#### Supplied records
- - -

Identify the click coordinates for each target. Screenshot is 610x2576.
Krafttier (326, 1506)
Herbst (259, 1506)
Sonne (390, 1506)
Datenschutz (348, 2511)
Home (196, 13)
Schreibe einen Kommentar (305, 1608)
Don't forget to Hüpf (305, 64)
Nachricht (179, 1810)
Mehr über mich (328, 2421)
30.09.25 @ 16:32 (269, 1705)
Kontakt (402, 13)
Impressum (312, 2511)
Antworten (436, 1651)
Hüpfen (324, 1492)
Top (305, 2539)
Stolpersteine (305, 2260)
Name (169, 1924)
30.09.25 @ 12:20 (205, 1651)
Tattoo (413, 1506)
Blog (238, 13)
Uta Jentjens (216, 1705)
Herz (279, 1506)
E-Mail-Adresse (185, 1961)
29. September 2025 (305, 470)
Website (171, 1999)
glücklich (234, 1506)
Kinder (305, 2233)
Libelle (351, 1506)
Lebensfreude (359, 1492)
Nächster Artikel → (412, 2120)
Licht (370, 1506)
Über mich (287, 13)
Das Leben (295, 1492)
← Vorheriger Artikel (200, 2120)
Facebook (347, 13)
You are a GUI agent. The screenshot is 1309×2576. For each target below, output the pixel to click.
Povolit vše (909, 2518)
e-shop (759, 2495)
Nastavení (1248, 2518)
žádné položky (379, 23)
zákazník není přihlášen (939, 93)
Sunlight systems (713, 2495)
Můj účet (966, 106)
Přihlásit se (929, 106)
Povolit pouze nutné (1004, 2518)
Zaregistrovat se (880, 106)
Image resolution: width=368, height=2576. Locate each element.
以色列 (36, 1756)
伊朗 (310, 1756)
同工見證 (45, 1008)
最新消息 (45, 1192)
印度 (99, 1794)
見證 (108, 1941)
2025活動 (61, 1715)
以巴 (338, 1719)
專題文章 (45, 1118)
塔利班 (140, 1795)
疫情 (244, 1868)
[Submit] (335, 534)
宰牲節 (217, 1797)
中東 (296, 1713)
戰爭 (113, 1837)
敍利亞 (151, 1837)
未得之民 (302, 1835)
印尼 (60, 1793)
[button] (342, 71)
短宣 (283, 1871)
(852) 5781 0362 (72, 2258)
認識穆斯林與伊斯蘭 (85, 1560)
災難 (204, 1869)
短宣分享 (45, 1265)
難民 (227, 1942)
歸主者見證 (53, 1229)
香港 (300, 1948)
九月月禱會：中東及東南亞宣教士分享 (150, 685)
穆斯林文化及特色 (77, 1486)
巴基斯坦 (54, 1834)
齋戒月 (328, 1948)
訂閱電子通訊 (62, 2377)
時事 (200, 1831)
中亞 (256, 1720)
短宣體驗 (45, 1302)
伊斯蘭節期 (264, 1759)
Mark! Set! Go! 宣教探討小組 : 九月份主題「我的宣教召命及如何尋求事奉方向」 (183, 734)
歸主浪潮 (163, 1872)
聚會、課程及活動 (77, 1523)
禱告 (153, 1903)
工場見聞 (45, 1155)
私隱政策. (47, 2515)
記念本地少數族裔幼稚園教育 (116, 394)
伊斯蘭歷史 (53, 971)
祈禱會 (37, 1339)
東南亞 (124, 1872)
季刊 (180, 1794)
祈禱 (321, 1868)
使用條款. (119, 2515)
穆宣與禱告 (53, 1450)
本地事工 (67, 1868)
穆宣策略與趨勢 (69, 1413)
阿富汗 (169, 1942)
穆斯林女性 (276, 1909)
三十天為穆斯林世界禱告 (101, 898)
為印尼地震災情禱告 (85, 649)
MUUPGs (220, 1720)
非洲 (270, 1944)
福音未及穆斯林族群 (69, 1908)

- - -

#### What the task asks
Only the number is needed: please work out how many lines in the data contain the string "each".

#### Result
3